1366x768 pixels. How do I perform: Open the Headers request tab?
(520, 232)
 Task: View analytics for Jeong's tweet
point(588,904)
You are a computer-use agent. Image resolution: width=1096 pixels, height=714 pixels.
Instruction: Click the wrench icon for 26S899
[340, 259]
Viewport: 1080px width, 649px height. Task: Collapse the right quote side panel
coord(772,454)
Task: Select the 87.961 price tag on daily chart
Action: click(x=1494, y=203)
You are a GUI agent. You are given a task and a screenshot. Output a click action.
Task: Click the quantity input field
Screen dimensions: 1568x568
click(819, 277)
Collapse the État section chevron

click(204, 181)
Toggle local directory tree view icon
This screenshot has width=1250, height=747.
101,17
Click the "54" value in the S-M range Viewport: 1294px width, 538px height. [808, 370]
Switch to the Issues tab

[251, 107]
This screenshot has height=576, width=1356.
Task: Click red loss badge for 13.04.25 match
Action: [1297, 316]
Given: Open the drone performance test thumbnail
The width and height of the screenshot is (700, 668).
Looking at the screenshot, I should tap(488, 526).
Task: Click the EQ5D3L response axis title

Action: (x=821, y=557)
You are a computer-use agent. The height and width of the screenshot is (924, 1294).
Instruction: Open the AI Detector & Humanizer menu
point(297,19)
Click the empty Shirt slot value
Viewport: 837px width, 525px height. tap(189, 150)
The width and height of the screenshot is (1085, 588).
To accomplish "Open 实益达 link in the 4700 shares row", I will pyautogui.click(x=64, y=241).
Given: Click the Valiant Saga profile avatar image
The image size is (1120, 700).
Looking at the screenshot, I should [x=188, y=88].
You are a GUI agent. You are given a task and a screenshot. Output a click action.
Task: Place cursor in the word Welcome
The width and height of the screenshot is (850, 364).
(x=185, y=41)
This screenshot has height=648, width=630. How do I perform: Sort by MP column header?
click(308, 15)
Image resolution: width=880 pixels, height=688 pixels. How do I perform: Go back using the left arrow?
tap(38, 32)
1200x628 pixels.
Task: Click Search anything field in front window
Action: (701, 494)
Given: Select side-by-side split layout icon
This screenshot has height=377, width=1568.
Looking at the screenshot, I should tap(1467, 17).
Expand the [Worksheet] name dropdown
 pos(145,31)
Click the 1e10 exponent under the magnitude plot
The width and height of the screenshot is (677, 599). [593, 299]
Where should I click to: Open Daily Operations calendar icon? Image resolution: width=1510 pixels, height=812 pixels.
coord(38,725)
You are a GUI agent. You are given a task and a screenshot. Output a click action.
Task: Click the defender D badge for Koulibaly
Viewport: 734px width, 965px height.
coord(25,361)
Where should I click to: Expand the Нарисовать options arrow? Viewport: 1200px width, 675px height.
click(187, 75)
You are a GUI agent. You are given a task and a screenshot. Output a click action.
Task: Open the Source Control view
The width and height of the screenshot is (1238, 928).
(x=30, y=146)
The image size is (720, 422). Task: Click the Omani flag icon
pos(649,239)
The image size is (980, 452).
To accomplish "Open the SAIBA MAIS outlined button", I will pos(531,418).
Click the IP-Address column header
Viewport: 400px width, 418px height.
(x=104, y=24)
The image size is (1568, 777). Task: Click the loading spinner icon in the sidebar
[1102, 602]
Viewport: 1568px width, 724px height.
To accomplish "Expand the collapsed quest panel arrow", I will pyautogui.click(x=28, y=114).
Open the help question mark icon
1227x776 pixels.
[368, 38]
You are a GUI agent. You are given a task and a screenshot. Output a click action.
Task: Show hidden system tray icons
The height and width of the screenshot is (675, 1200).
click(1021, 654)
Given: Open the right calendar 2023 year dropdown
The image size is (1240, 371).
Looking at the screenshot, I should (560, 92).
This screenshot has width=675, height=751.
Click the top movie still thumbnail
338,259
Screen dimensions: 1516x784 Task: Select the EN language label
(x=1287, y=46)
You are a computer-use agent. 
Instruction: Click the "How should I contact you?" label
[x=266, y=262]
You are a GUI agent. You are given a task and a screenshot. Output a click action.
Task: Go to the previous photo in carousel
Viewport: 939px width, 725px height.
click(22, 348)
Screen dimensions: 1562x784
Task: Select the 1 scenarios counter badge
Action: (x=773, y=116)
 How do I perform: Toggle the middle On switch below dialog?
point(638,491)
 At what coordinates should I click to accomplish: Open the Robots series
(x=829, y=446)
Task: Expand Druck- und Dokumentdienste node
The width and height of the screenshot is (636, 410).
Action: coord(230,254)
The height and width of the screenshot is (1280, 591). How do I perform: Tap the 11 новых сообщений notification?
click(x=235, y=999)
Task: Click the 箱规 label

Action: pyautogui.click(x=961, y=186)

# # # # # # #

(Directions): Produce only the lines from the line containing "Task: Click the defender" through the line containing "Task: Open the Source Control view", inclusive of both, exactly as they stand in the entries above.

(Solution for this task):
Task: Click the defender D badge for Koulibaly
Viewport: 734px width, 965px height.
coord(25,361)
Where should I click to: Expand the Нарисовать options arrow? Viewport: 1200px width, 675px height.
click(187, 75)
You are a GUI agent. You are given a task and a screenshot. Output a click action.
Task: Open the Source Control view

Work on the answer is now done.